To do: Repeat each of the following entries word for word, without changing anything.

Data for locating visible targets
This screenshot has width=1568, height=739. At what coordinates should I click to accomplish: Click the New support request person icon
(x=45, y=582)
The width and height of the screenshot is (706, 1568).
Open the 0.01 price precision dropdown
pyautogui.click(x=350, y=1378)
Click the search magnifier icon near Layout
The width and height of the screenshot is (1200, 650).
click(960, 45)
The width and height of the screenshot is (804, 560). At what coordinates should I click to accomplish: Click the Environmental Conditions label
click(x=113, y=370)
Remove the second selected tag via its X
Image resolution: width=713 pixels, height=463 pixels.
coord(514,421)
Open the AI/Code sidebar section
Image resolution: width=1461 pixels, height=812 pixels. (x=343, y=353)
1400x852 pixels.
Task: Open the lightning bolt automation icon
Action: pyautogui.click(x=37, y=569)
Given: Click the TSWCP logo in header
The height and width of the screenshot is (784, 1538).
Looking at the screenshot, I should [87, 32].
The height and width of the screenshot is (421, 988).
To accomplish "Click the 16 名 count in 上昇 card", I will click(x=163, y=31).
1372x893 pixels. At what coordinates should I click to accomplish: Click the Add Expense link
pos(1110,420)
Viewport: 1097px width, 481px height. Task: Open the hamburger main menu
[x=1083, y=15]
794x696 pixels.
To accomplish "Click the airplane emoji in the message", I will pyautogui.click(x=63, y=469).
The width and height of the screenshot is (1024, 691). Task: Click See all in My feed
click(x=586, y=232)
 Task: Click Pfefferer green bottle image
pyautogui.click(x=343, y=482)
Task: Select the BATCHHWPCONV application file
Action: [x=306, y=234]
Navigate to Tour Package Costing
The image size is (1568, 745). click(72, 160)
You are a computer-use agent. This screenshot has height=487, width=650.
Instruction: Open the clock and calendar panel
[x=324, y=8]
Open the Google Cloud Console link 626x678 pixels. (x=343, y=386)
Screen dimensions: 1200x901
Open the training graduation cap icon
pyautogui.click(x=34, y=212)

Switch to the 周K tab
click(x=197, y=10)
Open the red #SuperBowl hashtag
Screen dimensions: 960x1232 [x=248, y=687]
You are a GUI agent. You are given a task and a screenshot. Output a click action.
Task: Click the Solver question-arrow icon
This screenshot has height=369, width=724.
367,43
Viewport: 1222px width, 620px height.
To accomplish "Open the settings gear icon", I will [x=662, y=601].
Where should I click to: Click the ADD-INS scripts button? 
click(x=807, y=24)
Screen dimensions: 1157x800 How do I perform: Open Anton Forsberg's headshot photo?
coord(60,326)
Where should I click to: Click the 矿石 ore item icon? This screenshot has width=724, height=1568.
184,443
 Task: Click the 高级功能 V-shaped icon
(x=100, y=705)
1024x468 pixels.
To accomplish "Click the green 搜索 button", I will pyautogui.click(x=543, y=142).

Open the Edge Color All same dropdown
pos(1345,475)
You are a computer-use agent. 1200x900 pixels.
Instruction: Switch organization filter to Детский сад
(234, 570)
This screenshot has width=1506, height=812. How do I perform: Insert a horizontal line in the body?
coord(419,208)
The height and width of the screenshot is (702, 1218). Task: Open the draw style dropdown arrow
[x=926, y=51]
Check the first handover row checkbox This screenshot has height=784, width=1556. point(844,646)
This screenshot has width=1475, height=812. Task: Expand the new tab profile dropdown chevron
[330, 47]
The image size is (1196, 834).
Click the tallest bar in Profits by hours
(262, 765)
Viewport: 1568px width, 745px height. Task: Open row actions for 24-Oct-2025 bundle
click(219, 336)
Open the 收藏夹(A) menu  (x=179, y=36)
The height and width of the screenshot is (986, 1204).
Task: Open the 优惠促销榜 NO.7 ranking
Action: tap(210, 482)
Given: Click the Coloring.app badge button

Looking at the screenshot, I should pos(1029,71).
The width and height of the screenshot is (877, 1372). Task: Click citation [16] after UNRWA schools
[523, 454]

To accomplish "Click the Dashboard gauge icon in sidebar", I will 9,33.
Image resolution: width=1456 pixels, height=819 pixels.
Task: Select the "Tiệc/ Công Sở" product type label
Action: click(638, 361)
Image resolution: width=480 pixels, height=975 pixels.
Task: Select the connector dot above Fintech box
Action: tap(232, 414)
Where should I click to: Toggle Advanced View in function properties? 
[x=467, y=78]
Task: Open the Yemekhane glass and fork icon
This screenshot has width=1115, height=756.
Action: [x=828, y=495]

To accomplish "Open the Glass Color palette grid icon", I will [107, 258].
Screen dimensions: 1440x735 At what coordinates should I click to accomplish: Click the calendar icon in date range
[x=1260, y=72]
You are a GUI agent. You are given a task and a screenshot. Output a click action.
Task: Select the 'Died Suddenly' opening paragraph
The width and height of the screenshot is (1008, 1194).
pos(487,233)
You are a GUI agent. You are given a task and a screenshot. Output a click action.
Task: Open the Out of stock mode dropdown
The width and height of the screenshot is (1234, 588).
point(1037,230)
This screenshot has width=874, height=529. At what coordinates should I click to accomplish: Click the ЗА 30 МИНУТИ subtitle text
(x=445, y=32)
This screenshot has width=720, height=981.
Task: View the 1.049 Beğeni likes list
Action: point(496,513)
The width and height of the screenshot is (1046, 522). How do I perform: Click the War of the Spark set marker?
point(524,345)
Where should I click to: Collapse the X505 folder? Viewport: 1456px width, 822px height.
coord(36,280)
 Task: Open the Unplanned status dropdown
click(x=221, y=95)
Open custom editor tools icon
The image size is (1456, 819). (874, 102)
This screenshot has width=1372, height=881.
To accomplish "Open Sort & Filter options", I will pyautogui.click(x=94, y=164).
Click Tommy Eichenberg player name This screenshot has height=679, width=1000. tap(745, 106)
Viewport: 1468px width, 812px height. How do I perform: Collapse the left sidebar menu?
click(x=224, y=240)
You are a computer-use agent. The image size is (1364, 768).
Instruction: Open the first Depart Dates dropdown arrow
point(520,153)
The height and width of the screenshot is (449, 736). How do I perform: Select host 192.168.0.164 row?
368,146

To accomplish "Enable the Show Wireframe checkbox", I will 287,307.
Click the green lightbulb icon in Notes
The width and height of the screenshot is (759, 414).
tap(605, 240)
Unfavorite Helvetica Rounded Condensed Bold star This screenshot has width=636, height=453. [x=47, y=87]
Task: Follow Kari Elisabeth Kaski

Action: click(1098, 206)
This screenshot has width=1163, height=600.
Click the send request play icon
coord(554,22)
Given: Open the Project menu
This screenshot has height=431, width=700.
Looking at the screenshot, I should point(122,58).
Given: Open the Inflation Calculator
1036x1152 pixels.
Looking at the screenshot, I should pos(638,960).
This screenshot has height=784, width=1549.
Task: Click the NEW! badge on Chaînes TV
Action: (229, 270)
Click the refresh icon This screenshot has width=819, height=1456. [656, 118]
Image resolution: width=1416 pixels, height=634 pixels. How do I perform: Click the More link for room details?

Solution below:
This screenshot has width=1568, height=739. At what coordinates should I click to accomplish: Click the New support request person icon
(x=45, y=582)
The width and height of the screenshot is (706, 1568).
Open the 0.01 price precision dropdown
pyautogui.click(x=350, y=1378)
Click the search magnifier icon near Layout
The width and height of the screenshot is (1200, 650).
click(960, 45)
The width and height of the screenshot is (804, 560). At what coordinates should I click to accomplish: Click the Environmental Conditions label
click(x=113, y=370)
Remove the second selected tag via its X
Image resolution: width=713 pixels, height=463 pixels.
coord(514,421)
Open the AI/Code sidebar section
Image resolution: width=1461 pixels, height=812 pixels. (x=343, y=353)
1400x852 pixels.
Task: Open the lightning bolt automation icon
Action: pyautogui.click(x=37, y=569)
Given: Click the TSWCP logo in header
The height and width of the screenshot is (784, 1538).
Looking at the screenshot, I should [87, 32].
The height and width of the screenshot is (421, 988).
To accomplish "Click the 16 名 count in 上昇 card", I will click(x=163, y=31).
1372x893 pixels. At what coordinates should I click to accomplish: Click the Add Expense link
pos(1110,420)
Viewport: 1097px width, 481px height. Task: Open the hamburger main menu
[x=1083, y=15]
794x696 pixels.
To accomplish "Click the airplane emoji in the message", I will pyautogui.click(x=63, y=469).
The width and height of the screenshot is (1024, 691). Task: Click See all in My feed
click(x=586, y=232)
 Task: Click Pfefferer green bottle image
pyautogui.click(x=343, y=482)
Task: Select the BATCHHWPCONV application file
Action: [x=306, y=234]
Navigate to Tour Package Costing
The image size is (1568, 745). click(72, 160)
You are a computer-use agent. This screenshot has height=487, width=650.
Instruction: Open the clock and calendar panel
[x=324, y=8]
Open the Google Cloud Console link 626x678 pixels. (x=343, y=386)
Screen dimensions: 1200x901
Open the training graduation cap icon
pyautogui.click(x=34, y=212)

Switch to the 周K tab
click(x=197, y=10)
Open the red #SuperBowl hashtag
Screen dimensions: 960x1232 [x=248, y=687]
You are a GUI agent. You are given a task and a screenshot. Output a click action.
Task: Click the Solver question-arrow icon
This screenshot has height=369, width=724.
367,43
Viewport: 1222px width, 620px height.
To accomplish "Open the settings gear icon", I will [x=662, y=601].
Where should I click to: Click the ADD-INS scripts button? 
click(x=807, y=24)
Screen dimensions: 1157x800 How do I perform: Open Anton Forsberg's headshot photo?
coord(60,326)
Where should I click to: Click the 矿石 ore item icon? This screenshot has width=724, height=1568.
184,443
 Task: Click the 高级功能 V-shaped icon
(x=100, y=705)
1024x468 pixels.
To accomplish "Click the green 搜索 button", I will pyautogui.click(x=543, y=142).

Open the Edge Color All same dropdown
pos(1345,475)
You are a computer-use agent. 1200x900 pixels.
Instruction: Switch organization filter to Детский сад
(234, 570)
This screenshot has width=1506, height=812. How do I perform: Insert a horizontal line in the body?
coord(419,208)
The height and width of the screenshot is (702, 1218). Task: Open the draw style dropdown arrow
[x=926, y=51]
Check the first handover row checkbox This screenshot has height=784, width=1556. point(844,646)
This screenshot has width=1475, height=812. Task: Expand the new tab profile dropdown chevron
[330, 47]
The image size is (1196, 834).
Click the tallest bar in Profits by hours
(262, 765)
Viewport: 1568px width, 745px height. Task: Open row actions for 24-Oct-2025 bundle
click(219, 336)
Open the 收藏夹(A) menu  (x=179, y=36)
The height and width of the screenshot is (986, 1204).
Task: Open the 优惠促销榜 NO.7 ranking
Action: tap(210, 482)
Given: Click the Coloring.app badge button

Looking at the screenshot, I should pos(1029,71).
The width and height of the screenshot is (877, 1372). Task: Click citation [16] after UNRWA schools
[523, 454]

To accomplish "Click the Dashboard gauge icon in sidebar", I will 9,33.
Image resolution: width=1456 pixels, height=819 pixels.
Task: Select the "Tiệc/ Công Sở" product type label
Action: click(638, 361)
Image resolution: width=480 pixels, height=975 pixels.
Task: Select the connector dot above Fintech box
Action: tap(232, 414)
Where should I click to: Toggle Advanced View in function properties? 
[x=467, y=78]
Task: Open the Yemekhane glass and fork icon
This screenshot has width=1115, height=756.
Action: [x=828, y=495]

To accomplish "Open the Glass Color palette grid icon", I will [107, 258].
Screen dimensions: 1440x735 At what coordinates should I click to accomplish: Click the calendar icon in date range
[x=1260, y=72]
You are a GUI agent. You are given a task and a screenshot. Output a click action.
Task: Select the 'Died Suddenly' opening paragraph
The width and height of the screenshot is (1008, 1194).
pos(487,233)
You are a GUI agent. You are given a task and a screenshot. Output a click action.
Task: Open the Out of stock mode dropdown
The width and height of the screenshot is (1234, 588).
point(1037,230)
This screenshot has width=874, height=529. At what coordinates should I click to accomplish: Click the ЗА 30 МИНУТИ subtitle text
(x=445, y=32)
This screenshot has width=720, height=981.
Task: View the 1.049 Beğeni likes list
Action: point(496,513)
The width and height of the screenshot is (1046, 522). How do I perform: Click the War of the Spark set marker?
point(524,345)
Where should I click to: Collapse the X505 folder? Viewport: 1456px width, 822px height.
coord(36,280)
 Task: Open the Unplanned status dropdown
click(x=221, y=95)
Open custom editor tools icon
The image size is (1456, 819). (874, 102)
This screenshot has width=1372, height=881.
To accomplish "Open Sort & Filter options", I will pyautogui.click(x=94, y=164).
Click Tommy Eichenberg player name This screenshot has height=679, width=1000. tap(745, 106)
Viewport: 1468px width, 812px height. How do I perform: Collapse the left sidebar menu?
click(x=224, y=240)
You are a computer-use agent. The image size is (1364, 768).
Instruction: Open the first Depart Dates dropdown arrow
point(520,153)
The height and width of the screenshot is (449, 736). How do I perform: Select host 192.168.0.164 row?
368,146

To accomplish "Enable the Show Wireframe checkbox", I will 287,307.
Click the green lightbulb icon in Notes
The width and height of the screenshot is (759, 414).
tap(605, 240)
Unfavorite Helvetica Rounded Condensed Bold star This screenshot has width=636, height=453. [x=47, y=87]
Task: Follow Kari Elisabeth Kaski

Action: click(1098, 206)
This screenshot has width=1163, height=600.
Click the send request play icon
coord(554,22)
Given: Open the Project menu
This screenshot has height=431, width=700.
Looking at the screenshot, I should point(122,58).
Given: Open the Inflation Calculator
1036x1152 pixels.
Looking at the screenshot, I should pos(638,960).
This screenshot has height=784, width=1549.
Task: Click the NEW! badge on Chaînes TV
Action: (229, 270)
Click the refresh icon This screenshot has width=819, height=1456. [656, 118]
Image resolution: width=1416 pixels, height=634 pixels. How do I perform: Click the More link for room details?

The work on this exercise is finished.